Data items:
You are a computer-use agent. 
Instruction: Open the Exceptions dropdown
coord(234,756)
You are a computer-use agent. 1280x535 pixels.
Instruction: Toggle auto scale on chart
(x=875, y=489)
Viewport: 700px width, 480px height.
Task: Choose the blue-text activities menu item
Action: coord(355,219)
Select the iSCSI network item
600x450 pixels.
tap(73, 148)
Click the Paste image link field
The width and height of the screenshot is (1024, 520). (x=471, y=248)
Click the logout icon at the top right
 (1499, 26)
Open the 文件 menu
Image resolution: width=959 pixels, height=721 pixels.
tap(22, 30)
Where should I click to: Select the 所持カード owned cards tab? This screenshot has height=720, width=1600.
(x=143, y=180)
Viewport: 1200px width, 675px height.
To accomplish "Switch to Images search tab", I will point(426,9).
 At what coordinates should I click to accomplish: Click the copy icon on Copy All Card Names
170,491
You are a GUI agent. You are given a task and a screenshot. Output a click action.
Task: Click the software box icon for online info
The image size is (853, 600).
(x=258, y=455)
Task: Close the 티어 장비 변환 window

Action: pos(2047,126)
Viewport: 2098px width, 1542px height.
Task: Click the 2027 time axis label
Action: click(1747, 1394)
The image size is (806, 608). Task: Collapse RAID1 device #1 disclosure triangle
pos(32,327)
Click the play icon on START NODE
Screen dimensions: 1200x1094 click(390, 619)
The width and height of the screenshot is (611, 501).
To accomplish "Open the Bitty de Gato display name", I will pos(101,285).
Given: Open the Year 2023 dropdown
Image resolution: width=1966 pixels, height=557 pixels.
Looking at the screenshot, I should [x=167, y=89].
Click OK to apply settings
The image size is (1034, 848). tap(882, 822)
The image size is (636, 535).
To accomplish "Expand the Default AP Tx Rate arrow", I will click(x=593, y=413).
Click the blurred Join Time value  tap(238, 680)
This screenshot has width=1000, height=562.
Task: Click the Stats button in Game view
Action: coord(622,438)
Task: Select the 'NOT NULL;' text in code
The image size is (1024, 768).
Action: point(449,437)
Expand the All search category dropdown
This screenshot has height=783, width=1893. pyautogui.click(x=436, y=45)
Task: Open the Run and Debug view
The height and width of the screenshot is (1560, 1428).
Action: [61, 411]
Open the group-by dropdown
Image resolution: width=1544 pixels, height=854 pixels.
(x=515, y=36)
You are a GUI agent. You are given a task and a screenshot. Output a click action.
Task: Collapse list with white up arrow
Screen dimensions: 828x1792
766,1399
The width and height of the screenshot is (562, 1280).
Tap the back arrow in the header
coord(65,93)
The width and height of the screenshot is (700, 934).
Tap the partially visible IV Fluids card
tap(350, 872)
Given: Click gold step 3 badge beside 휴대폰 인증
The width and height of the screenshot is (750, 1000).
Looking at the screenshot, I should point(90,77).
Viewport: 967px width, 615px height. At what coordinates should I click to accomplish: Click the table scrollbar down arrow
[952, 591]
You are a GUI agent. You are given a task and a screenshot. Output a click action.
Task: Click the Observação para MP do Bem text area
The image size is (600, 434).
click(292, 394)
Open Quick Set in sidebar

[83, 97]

◆ **Task statement**: An exact copy of every record is needed; write it out in full.

◆ **Exercise result**:
You are a computer-use agent. 
Instruction: Open the Exceptions dropdown
coord(234,756)
You are a computer-use agent. 1280x535 pixels.
Instruction: Toggle auto scale on chart
(x=875, y=489)
Viewport: 700px width, 480px height.
Task: Choose the blue-text activities menu item
Action: coord(355,219)
Select the iSCSI network item
600x450 pixels.
tap(73, 148)
Click the Paste image link field
The width and height of the screenshot is (1024, 520). (x=471, y=248)
Click the logout icon at the top right
 (1499, 26)
Open the 文件 menu
Image resolution: width=959 pixels, height=721 pixels.
tap(22, 30)
Where should I click to: Select the 所持カード owned cards tab? This screenshot has height=720, width=1600.
(x=143, y=180)
Viewport: 1200px width, 675px height.
To accomplish "Switch to Images search tab", I will point(426,9).
 At what coordinates should I click to accomplish: Click the copy icon on Copy All Card Names
170,491
You are a GUI agent. You are given a task and a screenshot. Output a click action.
Task: Click the software box icon for online info
The image size is (853, 600).
(x=258, y=455)
Task: Close the 티어 장비 변환 window

Action: pos(2047,126)
Viewport: 2098px width, 1542px height.
Task: Click the 2027 time axis label
Action: click(1747, 1394)
The image size is (806, 608). Task: Collapse RAID1 device #1 disclosure triangle
pos(32,327)
Click the play icon on START NODE
Screen dimensions: 1200x1094 click(390, 619)
The width and height of the screenshot is (611, 501).
To accomplish "Open the Bitty de Gato display name", I will pos(101,285).
Given: Open the Year 2023 dropdown
Image resolution: width=1966 pixels, height=557 pixels.
Looking at the screenshot, I should [x=167, y=89].
Click OK to apply settings
The image size is (1034, 848). tap(882, 822)
The image size is (636, 535).
To accomplish "Expand the Default AP Tx Rate arrow", I will click(x=593, y=413).
Click the blurred Join Time value  tap(238, 680)
This screenshot has width=1000, height=562.
Task: Click the Stats button in Game view
Action: coord(622,438)
Task: Select the 'NOT NULL;' text in code
The image size is (1024, 768).
Action: point(449,437)
Expand the All search category dropdown
This screenshot has height=783, width=1893. pyautogui.click(x=436, y=45)
Task: Open the Run and Debug view
The height and width of the screenshot is (1560, 1428).
Action: [61, 411]
Open the group-by dropdown
Image resolution: width=1544 pixels, height=854 pixels.
(x=515, y=36)
You are a GUI agent. You are given a task and a screenshot. Output a click action.
Task: Collapse list with white up arrow
Screen dimensions: 828x1792
766,1399
The width and height of the screenshot is (562, 1280).
Tap the back arrow in the header
coord(65,93)
The width and height of the screenshot is (700, 934).
Tap the partially visible IV Fluids card
tap(350, 872)
Given: Click gold step 3 badge beside 휴대폰 인증
The width and height of the screenshot is (750, 1000).
Looking at the screenshot, I should point(90,77).
Viewport: 967px width, 615px height. At what coordinates should I click to accomplish: Click the table scrollbar down arrow
[952, 591]
You are a GUI agent. You are given a task and a screenshot. Output a click action.
Task: Click the Observação para MP do Bem text area
The image size is (600, 434).
click(292, 394)
Open Quick Set in sidebar

[83, 97]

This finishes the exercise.